Here is what I have realized since completing my apprenticeship: software crafters must commit to a career of learning. That learning, however, more closely resembles that of an apprenticeship than that of the traditional classroom. In the classroom, the practiced focus of each course created incentive to compartmentalize. But in an apprenticeship, mentors should aim to do the exact opposite. To illustrate, I'll share another anecdote, the story of my 8th Light apprenticeship.

  • Before I arrived, I had to write a Tic Tac Toe application.
  • Then I had to write tests for my Tic Tac Toe application.
  • Then I had to read about testing.
  • Then I had to test-drive another Tic Tac Toe application.
  • Then I had to refactor my Tic Tac Toe application so that it was a loosely coupled system.
  • Then I had to read about interacting with clients.
  • Then I had to read about a new language.
  • Then I had to test-drive a loosely coupled server in said new language for an automated client.
  • Then I had to test-drive a loosely coupled combination of my Tic Tac Toe application and my server for mock clients, my mentors!

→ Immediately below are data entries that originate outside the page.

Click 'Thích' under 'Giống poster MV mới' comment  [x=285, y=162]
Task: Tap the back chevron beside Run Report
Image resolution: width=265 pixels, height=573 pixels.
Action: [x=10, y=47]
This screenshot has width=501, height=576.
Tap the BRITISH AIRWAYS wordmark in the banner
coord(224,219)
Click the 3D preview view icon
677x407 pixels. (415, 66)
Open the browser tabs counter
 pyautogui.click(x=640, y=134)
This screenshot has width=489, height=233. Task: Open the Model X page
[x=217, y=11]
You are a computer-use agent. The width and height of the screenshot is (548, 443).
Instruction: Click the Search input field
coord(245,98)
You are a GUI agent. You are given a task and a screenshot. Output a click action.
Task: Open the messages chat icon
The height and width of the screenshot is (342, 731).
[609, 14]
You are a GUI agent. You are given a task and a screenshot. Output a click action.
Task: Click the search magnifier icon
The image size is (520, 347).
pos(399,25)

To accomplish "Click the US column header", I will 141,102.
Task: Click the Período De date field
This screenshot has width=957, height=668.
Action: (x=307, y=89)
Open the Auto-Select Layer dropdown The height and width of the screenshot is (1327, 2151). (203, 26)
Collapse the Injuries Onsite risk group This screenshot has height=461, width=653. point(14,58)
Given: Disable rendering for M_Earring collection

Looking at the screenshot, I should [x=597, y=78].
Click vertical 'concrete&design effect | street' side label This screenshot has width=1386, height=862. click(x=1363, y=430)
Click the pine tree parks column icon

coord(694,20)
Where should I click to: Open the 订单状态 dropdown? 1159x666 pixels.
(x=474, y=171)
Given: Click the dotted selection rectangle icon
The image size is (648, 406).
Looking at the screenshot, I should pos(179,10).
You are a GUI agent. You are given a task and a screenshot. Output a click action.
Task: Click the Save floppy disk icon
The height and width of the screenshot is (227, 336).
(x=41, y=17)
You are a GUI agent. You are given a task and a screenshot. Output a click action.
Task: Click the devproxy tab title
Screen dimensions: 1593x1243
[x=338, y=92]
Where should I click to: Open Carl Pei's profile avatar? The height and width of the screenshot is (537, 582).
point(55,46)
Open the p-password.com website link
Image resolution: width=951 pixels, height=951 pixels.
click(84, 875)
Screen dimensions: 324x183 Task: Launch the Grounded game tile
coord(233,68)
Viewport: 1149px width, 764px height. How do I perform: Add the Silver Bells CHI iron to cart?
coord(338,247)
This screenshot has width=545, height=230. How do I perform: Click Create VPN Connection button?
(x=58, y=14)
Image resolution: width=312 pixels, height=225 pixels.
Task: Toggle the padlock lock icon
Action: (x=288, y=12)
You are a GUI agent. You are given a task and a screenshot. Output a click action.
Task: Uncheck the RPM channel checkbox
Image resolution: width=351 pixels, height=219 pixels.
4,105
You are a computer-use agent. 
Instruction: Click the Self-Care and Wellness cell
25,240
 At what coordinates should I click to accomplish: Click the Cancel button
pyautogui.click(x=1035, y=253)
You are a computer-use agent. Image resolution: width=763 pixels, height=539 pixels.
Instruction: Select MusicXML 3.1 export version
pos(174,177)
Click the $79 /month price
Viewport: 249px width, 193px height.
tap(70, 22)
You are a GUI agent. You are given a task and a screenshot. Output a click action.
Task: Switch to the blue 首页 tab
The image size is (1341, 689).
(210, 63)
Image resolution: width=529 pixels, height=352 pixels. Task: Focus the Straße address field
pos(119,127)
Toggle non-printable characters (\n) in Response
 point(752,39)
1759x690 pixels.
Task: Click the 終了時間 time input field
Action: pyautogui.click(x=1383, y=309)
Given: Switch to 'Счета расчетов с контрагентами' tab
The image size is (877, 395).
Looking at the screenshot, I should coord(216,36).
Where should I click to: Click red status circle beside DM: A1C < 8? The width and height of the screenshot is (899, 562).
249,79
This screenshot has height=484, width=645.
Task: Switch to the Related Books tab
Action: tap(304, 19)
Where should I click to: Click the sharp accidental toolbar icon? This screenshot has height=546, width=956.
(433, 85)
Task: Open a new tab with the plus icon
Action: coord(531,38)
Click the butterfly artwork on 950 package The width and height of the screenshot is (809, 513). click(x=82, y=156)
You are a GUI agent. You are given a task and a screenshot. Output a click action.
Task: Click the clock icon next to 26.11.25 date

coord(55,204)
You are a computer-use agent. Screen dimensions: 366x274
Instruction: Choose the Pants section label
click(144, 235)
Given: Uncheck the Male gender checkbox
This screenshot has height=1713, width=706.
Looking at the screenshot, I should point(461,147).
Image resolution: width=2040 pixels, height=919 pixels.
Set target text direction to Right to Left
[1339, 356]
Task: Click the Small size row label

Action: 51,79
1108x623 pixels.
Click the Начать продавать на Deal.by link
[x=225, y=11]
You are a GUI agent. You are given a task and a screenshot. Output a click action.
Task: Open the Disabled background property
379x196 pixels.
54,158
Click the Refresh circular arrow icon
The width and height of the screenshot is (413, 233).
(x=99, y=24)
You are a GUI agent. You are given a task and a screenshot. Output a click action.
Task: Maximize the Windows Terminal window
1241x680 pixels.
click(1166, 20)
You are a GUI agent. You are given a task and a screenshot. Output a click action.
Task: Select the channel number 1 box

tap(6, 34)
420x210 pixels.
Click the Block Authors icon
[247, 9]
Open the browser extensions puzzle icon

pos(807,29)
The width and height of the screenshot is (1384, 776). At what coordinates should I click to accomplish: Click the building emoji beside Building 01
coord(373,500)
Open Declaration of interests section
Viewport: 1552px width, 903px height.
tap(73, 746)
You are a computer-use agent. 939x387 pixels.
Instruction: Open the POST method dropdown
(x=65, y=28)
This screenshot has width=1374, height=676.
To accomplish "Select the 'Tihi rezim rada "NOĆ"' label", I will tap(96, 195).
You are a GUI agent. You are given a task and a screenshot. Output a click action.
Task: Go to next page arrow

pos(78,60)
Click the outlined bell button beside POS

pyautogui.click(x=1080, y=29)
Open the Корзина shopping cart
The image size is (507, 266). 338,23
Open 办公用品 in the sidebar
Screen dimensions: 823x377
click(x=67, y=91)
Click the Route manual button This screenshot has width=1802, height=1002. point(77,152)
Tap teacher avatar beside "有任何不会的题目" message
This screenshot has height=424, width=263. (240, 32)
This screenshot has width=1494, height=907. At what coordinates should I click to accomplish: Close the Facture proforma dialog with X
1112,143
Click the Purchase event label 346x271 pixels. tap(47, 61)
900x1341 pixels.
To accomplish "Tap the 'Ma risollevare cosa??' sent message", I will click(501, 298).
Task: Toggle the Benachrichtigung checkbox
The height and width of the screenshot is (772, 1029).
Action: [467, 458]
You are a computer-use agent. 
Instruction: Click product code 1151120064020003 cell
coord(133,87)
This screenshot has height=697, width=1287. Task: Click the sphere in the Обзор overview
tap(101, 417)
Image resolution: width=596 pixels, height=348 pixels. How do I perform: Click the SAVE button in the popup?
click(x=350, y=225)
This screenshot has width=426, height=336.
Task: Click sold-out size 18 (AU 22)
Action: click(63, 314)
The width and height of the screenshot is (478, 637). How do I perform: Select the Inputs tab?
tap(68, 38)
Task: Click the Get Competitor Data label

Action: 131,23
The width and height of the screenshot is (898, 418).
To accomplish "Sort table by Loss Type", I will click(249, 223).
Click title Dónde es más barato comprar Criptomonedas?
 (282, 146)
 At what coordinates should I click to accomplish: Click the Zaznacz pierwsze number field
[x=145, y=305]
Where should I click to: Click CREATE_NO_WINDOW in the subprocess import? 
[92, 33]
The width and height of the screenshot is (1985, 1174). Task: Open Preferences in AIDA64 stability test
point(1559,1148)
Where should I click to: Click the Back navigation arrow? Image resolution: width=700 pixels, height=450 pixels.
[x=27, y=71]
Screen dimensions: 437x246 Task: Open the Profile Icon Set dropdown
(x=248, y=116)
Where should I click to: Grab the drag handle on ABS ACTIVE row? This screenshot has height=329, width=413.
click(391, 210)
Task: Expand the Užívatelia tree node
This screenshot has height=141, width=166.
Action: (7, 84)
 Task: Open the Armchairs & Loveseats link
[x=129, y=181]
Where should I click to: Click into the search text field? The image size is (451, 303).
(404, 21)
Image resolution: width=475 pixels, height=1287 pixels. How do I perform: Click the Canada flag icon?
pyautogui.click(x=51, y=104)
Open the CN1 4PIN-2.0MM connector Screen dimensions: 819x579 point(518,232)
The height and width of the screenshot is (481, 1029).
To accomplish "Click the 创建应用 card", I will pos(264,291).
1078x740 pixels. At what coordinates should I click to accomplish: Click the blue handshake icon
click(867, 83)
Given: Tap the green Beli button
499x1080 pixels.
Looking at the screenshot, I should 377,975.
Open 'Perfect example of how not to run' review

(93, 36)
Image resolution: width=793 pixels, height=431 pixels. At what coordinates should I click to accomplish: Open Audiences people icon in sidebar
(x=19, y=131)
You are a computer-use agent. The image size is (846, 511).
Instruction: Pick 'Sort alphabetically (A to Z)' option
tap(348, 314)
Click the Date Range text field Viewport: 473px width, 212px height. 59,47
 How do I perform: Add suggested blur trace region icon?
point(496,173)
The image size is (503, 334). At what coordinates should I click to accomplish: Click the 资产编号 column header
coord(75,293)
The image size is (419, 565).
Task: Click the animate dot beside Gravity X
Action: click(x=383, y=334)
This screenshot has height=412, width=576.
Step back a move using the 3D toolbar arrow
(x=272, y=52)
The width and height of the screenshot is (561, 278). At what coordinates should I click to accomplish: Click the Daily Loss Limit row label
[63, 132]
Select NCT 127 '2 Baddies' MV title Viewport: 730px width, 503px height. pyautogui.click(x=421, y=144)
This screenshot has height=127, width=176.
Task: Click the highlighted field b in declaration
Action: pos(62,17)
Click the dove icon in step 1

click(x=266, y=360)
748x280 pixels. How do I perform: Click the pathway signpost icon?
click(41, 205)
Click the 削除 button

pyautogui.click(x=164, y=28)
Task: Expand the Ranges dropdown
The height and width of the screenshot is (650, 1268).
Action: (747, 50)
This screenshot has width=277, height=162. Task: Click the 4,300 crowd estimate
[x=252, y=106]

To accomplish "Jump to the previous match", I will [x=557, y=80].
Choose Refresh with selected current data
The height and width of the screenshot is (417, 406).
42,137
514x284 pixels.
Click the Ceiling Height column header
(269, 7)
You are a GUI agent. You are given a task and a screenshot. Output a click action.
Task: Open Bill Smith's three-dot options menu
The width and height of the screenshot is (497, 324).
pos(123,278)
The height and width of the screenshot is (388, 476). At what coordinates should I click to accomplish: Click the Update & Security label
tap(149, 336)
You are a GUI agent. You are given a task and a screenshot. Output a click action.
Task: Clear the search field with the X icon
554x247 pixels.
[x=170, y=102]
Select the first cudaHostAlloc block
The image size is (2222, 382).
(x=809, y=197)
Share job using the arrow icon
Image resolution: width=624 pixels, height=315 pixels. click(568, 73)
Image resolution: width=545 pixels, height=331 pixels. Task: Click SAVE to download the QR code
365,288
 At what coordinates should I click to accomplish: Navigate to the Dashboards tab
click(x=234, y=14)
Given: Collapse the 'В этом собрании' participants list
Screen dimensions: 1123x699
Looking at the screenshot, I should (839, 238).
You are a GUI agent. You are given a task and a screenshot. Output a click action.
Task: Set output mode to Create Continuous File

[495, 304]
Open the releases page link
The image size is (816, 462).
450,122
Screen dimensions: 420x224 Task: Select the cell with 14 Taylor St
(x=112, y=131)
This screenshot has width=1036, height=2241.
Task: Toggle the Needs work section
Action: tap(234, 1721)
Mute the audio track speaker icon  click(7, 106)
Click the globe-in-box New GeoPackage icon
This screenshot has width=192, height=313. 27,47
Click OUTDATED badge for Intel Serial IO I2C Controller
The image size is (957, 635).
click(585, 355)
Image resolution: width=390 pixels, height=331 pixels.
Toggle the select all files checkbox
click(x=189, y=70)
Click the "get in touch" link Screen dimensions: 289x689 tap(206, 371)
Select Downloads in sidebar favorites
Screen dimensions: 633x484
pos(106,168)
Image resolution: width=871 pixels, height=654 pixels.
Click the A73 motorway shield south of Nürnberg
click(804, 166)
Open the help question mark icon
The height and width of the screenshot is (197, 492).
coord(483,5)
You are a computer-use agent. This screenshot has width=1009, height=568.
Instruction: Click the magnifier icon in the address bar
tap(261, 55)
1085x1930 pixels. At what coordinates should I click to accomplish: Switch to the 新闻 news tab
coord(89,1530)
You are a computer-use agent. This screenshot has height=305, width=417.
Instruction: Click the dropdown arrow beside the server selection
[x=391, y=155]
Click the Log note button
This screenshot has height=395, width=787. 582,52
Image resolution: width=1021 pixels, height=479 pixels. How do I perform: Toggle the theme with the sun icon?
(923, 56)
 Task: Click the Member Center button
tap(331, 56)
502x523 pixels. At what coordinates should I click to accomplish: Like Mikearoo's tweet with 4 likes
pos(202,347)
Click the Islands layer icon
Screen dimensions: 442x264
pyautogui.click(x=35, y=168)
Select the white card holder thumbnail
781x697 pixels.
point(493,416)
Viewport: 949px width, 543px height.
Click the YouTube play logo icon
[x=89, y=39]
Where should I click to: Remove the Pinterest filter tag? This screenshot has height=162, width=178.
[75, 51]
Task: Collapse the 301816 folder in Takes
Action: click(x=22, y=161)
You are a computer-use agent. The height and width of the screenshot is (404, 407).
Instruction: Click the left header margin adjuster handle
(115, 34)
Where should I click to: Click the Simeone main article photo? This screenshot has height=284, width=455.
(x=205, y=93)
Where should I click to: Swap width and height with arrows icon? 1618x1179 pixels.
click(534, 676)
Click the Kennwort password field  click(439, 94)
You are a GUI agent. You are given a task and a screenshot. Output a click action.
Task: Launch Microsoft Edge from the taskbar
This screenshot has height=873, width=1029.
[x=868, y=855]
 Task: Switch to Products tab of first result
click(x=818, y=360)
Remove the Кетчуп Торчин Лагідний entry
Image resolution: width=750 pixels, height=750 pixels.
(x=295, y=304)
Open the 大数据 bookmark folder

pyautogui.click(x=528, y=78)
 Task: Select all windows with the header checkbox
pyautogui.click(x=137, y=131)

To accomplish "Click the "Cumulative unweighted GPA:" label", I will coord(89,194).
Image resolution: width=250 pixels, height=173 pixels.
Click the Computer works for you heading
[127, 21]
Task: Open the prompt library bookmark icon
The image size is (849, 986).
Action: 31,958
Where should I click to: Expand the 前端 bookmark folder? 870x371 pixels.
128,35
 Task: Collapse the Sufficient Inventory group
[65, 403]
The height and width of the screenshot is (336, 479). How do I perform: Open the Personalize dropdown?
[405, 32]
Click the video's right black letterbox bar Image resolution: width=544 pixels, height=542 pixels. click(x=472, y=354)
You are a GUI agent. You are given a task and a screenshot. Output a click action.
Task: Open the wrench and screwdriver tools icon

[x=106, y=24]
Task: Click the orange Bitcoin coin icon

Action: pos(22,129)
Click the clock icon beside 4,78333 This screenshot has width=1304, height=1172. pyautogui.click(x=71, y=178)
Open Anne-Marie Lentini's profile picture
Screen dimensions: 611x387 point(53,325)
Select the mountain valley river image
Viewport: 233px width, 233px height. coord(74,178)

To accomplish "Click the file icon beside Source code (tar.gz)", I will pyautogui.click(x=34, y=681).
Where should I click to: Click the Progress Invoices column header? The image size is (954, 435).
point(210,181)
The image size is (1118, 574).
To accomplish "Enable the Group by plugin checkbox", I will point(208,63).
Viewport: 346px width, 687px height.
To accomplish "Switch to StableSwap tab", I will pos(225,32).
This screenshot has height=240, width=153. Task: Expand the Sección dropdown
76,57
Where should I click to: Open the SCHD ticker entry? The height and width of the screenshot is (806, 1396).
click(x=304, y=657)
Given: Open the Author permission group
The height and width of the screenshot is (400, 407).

My apprenticeship trained me to learn continuously by forcing me to digest information from various sources and deliver products informed by all of them. This is the kind of learning I will be doing for the rest of my career: synthesizing, not compartmentalizing. In the classroom, I learned for the evaluation; but in my apprenticeship, I learned for the unknown future.

If the Computer Science degree is not an accurate indicator of software professionalism, then what is? My theory: willingness and ability to synthesize knowledge is that indicator. In other words, I find that I must answer the question "do you know how to ...?" far less often than I do "can you figure out how to ...?" We earn trust with our clients when we can learn how to work effectively with their tools. We are more productive partners when we approach new problems informed by our previous engagements. We can teach more competently when we can learn more holistically.

For these reasons, classroom-based teaching does not suffice. Software professionals are created from experiences that force them to re-orient the manner and purpose with which they learn. Though apprenticeships may not be the only answer to that call, they certainly seem to be an effective one! When we commit to mentorship, we are teaching people to learn via synthesis, and by doing so, we create professional, career-long learners.